There is recognition both of current inequality and division, but also of the need for people to come together and create consensus on how to move forward.

And people are coming together to show solidarity, or community spirit, or shared humanity.  From the rise in the number of individuals joining political parties, campaigning and protest groups, to the #SafetyPin campaign showing solidarity with immigrants, to the crowd funding campaign in Norwich, which raised £30,000 for victims of a race hate attack on an Eastern European shop, people are coming together.  Since the May 2015 general election membership of the Labour Party has risen from under 200 000 members to over 500 000, and it’s not unreasonable to assume that at least some of these have joined in the hope of fighting for ‘a kinder politics and a more caring society’.

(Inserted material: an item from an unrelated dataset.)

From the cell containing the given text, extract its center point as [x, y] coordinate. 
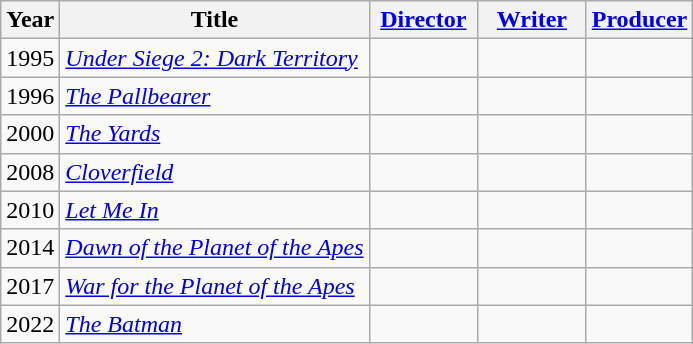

Last week teachers at a local primary school took children out on to the high street armed with cupcakes and flowers.  These gifts were distributed randomly to people in the streets and working in the shops, and each had a label attached stating that the recipient had received a random act of kindness from the pupils at the school.   Danny Dorling suggested, in a paper presented at the British Medical Sociology Conference in September 2015, that it is the young who are bearing the brunt of the austerity, uncertainty and division that we are being bombarded with and that it is the young who are beginning to fight back.   While protest, campaigning and political organisation are at the heart of this, a cupcake and a flower are symbolic steps in the right direction.